A relatively young and fresh-faced woman, most commentators agree that a "President Royal" would buck the popular French stereotype of the "caviar left" -- affluent, bourgeois and super-liberal.

The sneering remarks made by members of the mostly male Socialist old guard about her gender have only served to boost her popularity. "Who will look after the children?" sniped former Prime Minister Laurent Fabius, a possible challenger, after Royal declared her willingness to run for the presidency. While other would-be Socialist contenders originally believed her status as a woman would cripple her in France's male-dominated political culture, it has in fact bolstered her as a symbol of change in a country fast losing faith in the current establishment.
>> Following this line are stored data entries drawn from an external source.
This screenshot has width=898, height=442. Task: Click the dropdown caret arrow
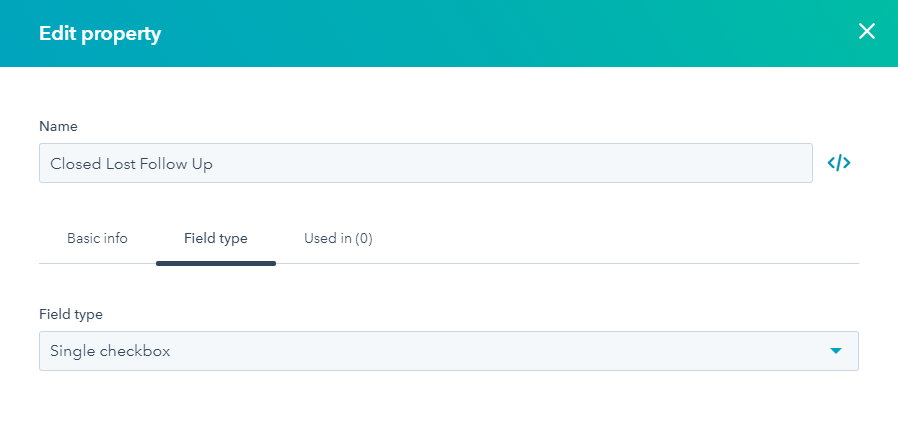[x=836, y=351]
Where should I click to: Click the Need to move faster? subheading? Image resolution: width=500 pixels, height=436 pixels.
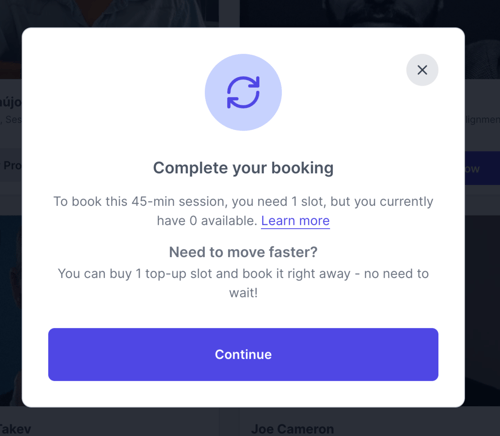pos(243,252)
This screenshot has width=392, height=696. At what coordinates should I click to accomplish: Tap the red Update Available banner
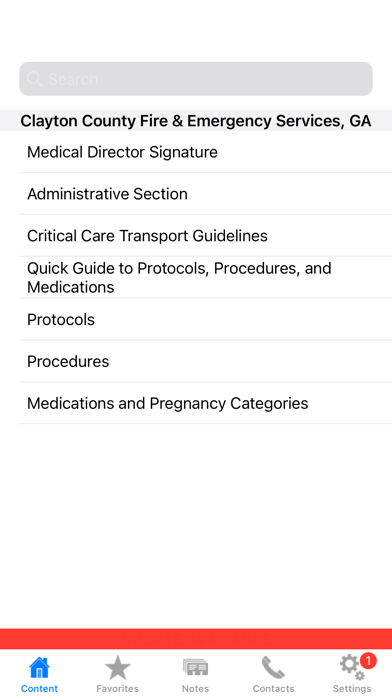point(196,639)
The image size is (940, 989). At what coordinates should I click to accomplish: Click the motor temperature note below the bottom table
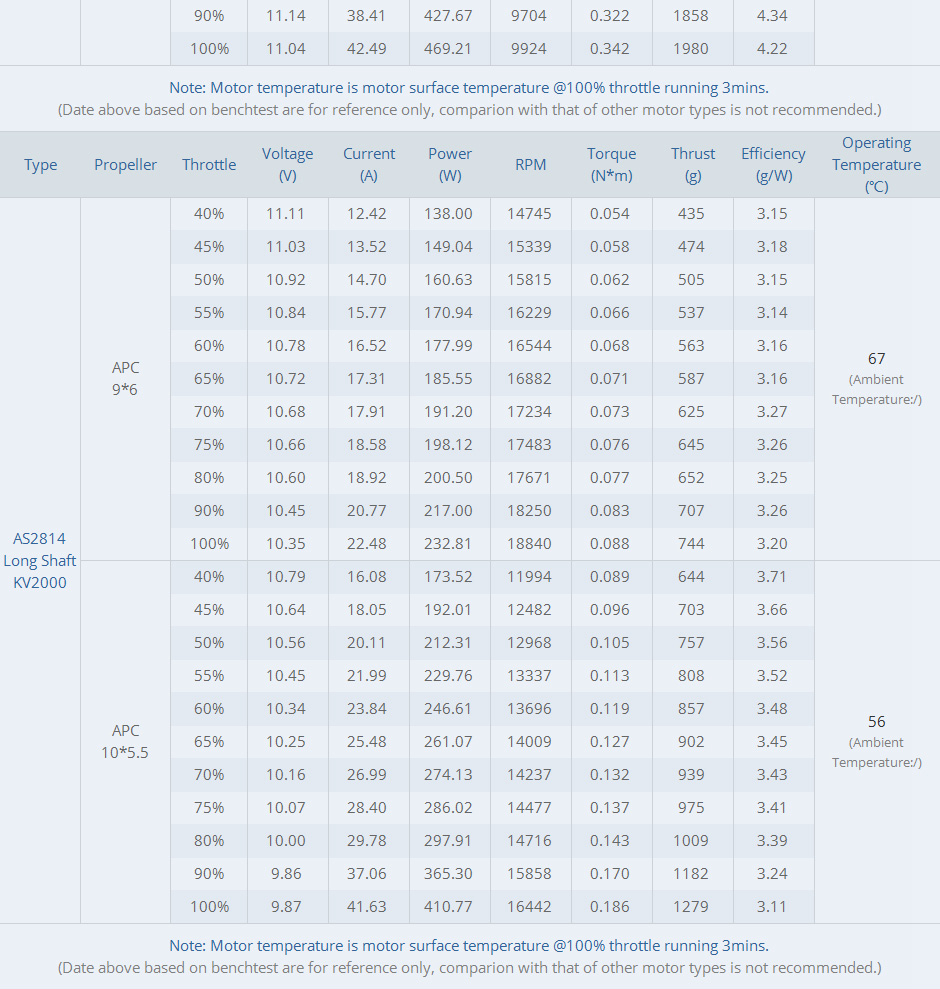coord(469,945)
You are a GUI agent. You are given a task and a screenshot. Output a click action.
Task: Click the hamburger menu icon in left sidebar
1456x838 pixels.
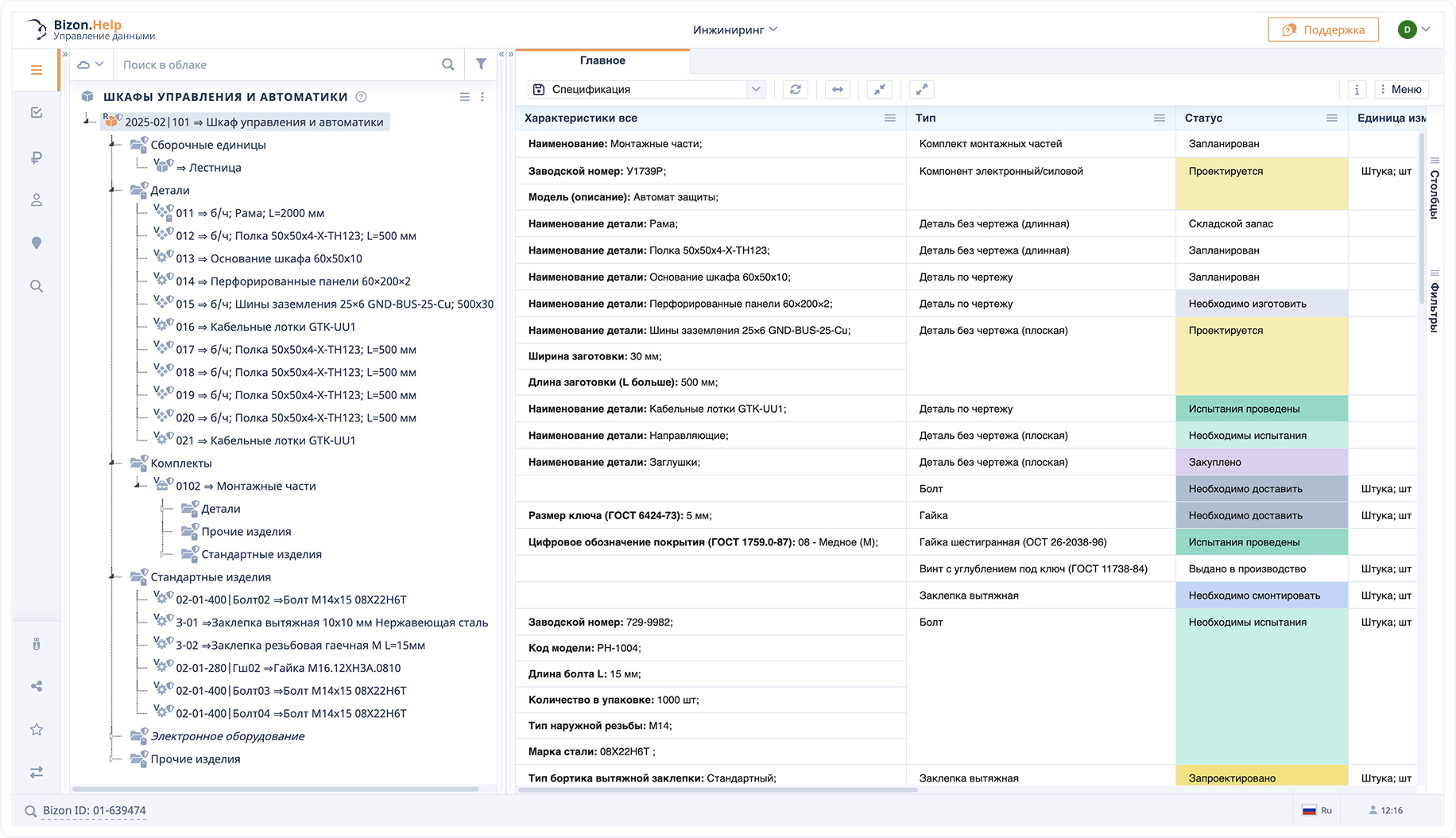(x=37, y=70)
Economic stagnation, rising unemployment levels and a series of riots have left France questioning its identity and direction, while the implication of several prominent government figures in the Clearstream corruption scandal has reinforced the sense that the political establishment is in decay.

It was this desire for a different type of politics that Royal sought to embody at the Frangy rally, where she told voters they had a clear choice between the "courage" and "need for deep change" she stands for and the "brutality" and "inertia" of Sarkozy's conservatives.

Seeking to solidify her leftist credentials, she compared her style to that of Mitterrand and pledged to wage "a decisive battle" against the ruling center-right UMP.

"Two visions of France and two opposing conceptions of the exercise of power -- that is what is at stake in the presidential elections in eight months' time," she told the crowd.

Royal promised to revive the French political system with "a more participatory democracy" with a greater emphasis on decisions taken by public referendum.

Describing France as "ailing," she said her program would be focused on reducing unemployment, to which she attributed the country's social inequalities.

But she also attempted to straddle the center ground by calling, in a manner akin to that of Blair or Clinton -- for the Left to "re-appropriate" individual responsibility as a left-wing value. She would create a "Republic of Respect" and restore the value of work, she suggested.

"I claim this heritage of Mitterrand and I am proud of it," Royal added. However, like Labor centrists in Britain, she also spoke of the need to update the Socialist Party, "with fidelity to our values, but without fearing innovation."

In a sign that Royal could potentially prove even more difficult for the U.S. administration to deal with than Chirac, she launched a scathing attack on the "simplicity" of President George W. Bush's "axis of evil" policy. "No-one other than George Bush thinks that the world is safer since the invasion of Iraq," she said.

While Royal has yet to transform her popularity into votes, the scenes at the Frangy rally indicate a popular fervor around her campaign not seen since Mitterrand's rise to power in the early 1980s.

Patrick Devidjian, an adviser to Sarkozy, said Sunday that her selection as the Socialist candidate was guaranteed. "They will choose Ségolène Royal because she is the only one who can win," he said in an interview with the weekly newspaper Parisien de Dimanche.

"Mitterrand took control of the party from the left and governed to the right," he added. "If Ségolène Royal were elected, it would be the opposite."